start SELECTED EXCERPT

I've just been playing a little with XNA (or MonoGame as it's called these days) and needed to draw circles. If you've used XNA then you'll know that nothing like that is provided for you. Drawing circles isn't too difficult really, they're basically just lots of little lines at different angles.
I've come up with the following class. It has a default number of points harcoded but you can overload that, allowing you to create triangles, rectangles, pentagons, hexagons etc.
Update: The number of points now is determined by the radius of the circle. The current calculation of Radius * Math.PI
seems to work just fine. I don't know if there is any "golden" ratio, but I'm fine with this one.
Note, I've adopted my new style of putting fields at the bottom of the class. I like it, you get to the code much quicker.
public class Circle
{
public Circle(float x, float y, int radius,
GraphicsDeviceManager graphics)
: this(x, y, radius, Color.White, graphics) { }
public Circle(float x, float y, int radius,
Color color, GraphicsDeviceManager graphics)

end SELECTED EXCERPT
start INFORMATION SHOWN

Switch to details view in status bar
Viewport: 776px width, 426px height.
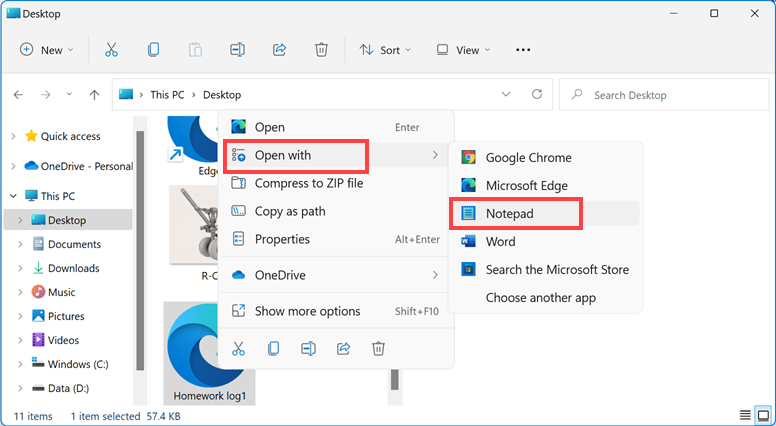coord(744,415)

end INFORMATION SHOWN

### [REQUIRED WORK]
• a. In the circle-drawing post:
(i) What is XNA called these days?
(ii) Which calculation now sets the number of points?
(iii) Where does the author now put fields in a class?
• b. Which parameters does the second Circle constructor take in the circle-drawing post?
• c. Can you continue the circle-drawing post from where it stops?
The listing after the circle-drawing post is separate material and unrelated to the post.

### [EXPECTED RESPONSES]
• a.
(i) MonoGame
(ii) Radius * Math.PI
(iii) At the bottom of the class

• b. x, y, radius, color, graphics

• c.
{
this.x = x;
this.y = y;
this.radius = radius;
this.color = color;
this.graphics = graphics;
Initialize();
}
public void Draw()
{
effect.CurrentTechnique.Passes[0].Apply();
graphics.GraphicsDevice.DrawUserPrimitives
(PrimitiveType.LineStrip, vertices, 0, vertices.Length - 1);
}
private void Initialize()
{
InitializeBasicEffect();
InitializeVertices();
}
private void InitializeBasicEffect()
{
effect = new BasicEffect(graphics.GraphicsDevice);
effect.VertexColorEnabled = true;
effect.Projection = Matrix.CreateOrthographicOffCenter
(0, graphics.GraphicsDevice.Viewport.Width,
graphics.GraphicsDevice.Viewport.Height, 0,
0, 1);
}
private void InitializeVertices()
{
vertices = new VertexPositionColor[CalculatePointCount()];
var pointTheta = ((float)Math.PI * 2) / (vertices.Length - 1);
for (int i = 0; i < vertices.Length; i++)
{
var theta = pointTheta * i;
var x = X + ((float)Math.Sin(theta) * Radius);
var y = Y + ((float)Math.Cos(theta) * Radius);
vertices[i].Position = new Vector3(x, y, 0);
vertices[i].Color = Color;
}
vertices[vertices.Length - 1] = vertices[0];
}
private int CalculatePointCount()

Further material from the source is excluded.